One of the other new things is GSP firmware being enabled on FreeBSD: https://download.nvidia.com/XFree86/FreeBSD-x86_64/560.31.02/README/gsp.html

I would see if you can reproduce with disabling GSP, you should just be able to add  hw.nvidia.registry.EnableGpuFirmware=0 to loader.conf.
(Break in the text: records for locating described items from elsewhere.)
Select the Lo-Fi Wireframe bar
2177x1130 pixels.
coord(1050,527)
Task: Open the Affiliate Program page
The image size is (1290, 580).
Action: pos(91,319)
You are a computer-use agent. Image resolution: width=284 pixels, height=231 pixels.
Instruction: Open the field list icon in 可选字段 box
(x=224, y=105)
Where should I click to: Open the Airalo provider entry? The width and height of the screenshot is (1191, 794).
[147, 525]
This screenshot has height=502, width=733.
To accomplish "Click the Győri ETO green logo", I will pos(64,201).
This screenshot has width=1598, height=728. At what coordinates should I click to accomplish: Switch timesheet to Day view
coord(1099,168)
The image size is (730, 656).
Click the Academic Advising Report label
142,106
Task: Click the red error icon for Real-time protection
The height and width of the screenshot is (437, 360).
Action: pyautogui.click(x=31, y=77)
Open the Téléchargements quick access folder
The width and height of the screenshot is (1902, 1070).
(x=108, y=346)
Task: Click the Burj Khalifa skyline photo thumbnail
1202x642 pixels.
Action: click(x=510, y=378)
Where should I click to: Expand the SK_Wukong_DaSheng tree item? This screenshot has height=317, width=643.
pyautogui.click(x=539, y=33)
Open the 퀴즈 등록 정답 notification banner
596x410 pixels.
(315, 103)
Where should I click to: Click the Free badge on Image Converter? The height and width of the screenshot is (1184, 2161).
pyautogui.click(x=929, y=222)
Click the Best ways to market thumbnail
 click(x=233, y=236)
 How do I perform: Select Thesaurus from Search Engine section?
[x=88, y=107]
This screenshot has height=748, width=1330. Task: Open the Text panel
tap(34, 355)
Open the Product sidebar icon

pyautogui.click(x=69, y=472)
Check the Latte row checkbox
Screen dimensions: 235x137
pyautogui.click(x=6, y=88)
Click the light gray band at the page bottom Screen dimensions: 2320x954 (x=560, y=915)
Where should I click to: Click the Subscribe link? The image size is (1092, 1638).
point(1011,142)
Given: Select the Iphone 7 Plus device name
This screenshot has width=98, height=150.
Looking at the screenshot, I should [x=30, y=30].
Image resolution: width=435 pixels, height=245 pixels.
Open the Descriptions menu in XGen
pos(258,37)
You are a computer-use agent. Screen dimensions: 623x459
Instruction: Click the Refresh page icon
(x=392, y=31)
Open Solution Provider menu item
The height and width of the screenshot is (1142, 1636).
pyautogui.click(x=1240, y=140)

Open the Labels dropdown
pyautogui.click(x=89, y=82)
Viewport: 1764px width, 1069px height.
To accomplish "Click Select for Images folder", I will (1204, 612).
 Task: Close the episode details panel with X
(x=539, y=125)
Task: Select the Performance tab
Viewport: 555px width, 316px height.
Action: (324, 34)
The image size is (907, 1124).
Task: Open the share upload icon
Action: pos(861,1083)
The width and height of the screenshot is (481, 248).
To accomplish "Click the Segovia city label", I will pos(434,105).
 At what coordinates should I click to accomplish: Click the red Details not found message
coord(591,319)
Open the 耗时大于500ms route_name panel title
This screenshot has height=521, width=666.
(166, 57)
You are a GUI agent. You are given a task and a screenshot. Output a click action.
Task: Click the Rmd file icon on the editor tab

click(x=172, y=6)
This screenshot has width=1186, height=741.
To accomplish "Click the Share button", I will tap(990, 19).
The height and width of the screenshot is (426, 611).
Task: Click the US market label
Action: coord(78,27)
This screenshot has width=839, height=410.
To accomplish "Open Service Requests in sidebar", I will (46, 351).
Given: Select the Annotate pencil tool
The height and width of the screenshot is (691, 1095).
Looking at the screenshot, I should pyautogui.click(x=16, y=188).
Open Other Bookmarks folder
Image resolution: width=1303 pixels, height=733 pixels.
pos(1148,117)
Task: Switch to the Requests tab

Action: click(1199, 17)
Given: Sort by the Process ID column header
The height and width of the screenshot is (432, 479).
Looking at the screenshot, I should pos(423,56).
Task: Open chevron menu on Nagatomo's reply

- With hw.nvidia.registry.EnableGpuFirmware=0 set suspend now works
Comment 6 commit-hook freebsd_committer freebsd_triage 2025-04-15 13:33:00 UTC
A commit in branch main references this bug:

URL: https://cgit.FreeBSD.org/ports/commit/?id=9c0e0196bdc6ddf75e801bda7f673ee2db645ad7

commit 9c0e0196bdc6ddf75e801bda7f673ee2db645ad7
Author:     Austin Shafer <ashafer@FreeBSD.org>
AuthorDate: 2025-04-14 16:19:19 +0000
Commit:     Austin Shafer <ashafer@FreeBSD.org>
CommitDate: 2025-04-15 13:31:07 +0000

    x11/nvidia-driver: disable GSP Firmware by default

    Users have reported issues with suspend/resume when GSP firmware is
    enabled. This change disables GSP to unbreak desktop use cases while
    a fix is delivered in a future driver version

    PR:             285803
    Reviewed by:    Tomoaki AOKI <junchoon@dec.sakura.ne.jp>
    Approved by:    kbowling (mentor)
    Differential Revision:  https://reviews.freebsd.org/D49828

 x11/nvidia-driver/Makefile                                    |  8 +++++++-
 .../files/extra-gsp-patch-src-nvidia_subr.c.in (new)          | 11 +++++++++++
 2 files changed, 18 insertions(+), 1 deletion(-)
Comment 7 Chad Jacob Milios 2025-04-15 13:47:24 UTC
(In reply to commit-hook from comment #6)

dont forget to bump nvidia-secondary-driver when bumping nvidia-driver.

or...let's ask why does nvidia-secondary-driver explicitly set PORTREVISION anyway?